With Hyundai racking up awards for its quality and reliability, could the brand get away with watering down its industry-leading warranty coverage?
Extra-long warranties are handy marketing tools for challenger brands or those that have become tarnished by questions about reliability. They were Chrysler’s ticket back to respectability in the late 1980s and drove Hyundai’s comeback in the early 2000s.
But Hyundai is a different brand now, having not only risen fast in J.D. Power’s initial-quality surveys but also risen to the top and expanded its lead. Its vehicles increasingly receive critical praise for their design, luxury and engineering.
Other brands that embraced longer warranty terms as a sales tool have since walked away from them. Both General Motors and Fiat Chrysler, which lengthened powertrain warranties to stoke new- and used-car sales in the trouble years before bankruptcy, retreated to 5-year/60,000-mile limits this year on most of their volume brands.
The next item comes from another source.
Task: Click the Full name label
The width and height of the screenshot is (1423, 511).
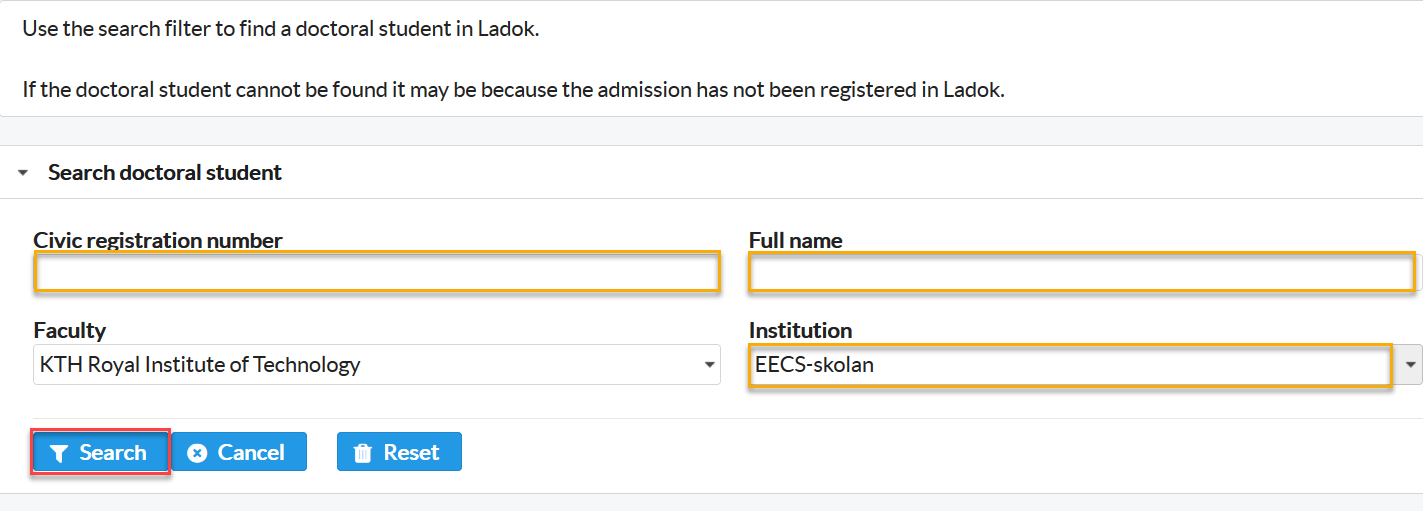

Dave Zuchowski, CEO of Hyundai Motor America, says those competitors are prepared to do that because “it costs them money” to keep up the extended coverage.
For Hyundai, he said, the cost of offering what it calls “America’s best warranty” isn’t so significant. What is significant for Hyundai, he says, is the impact on brand consideration. Despite its considerable gains in quality rankings and its vastly improved product portfolio, Hyundai still needs that extra something to get on consumers’ lists alongside more esteemed brands such as Toyota and Honda.
Zuchowski cited results of a recent focus group in which participants were presented with a choice of various warranty configurations, including a lifetime powertrain warranty that would add some cost, along with the current offering, to see which one was most likely to get them to consider buying a Hyundai.
The winner by far, when well-explained, was the current offer — 5 years/ 60,000 miles and 10 years/100,000 miles for the powertrain — which boosted consideration of the Hyundai brand to 28 percent from 8 percent.
The warranty issue goes up for renewal with headquarters in Korea every three years, Zuchowski said, and it hasn’t been a tough sell.
“I wouldn’t want to walk away from it,” he said.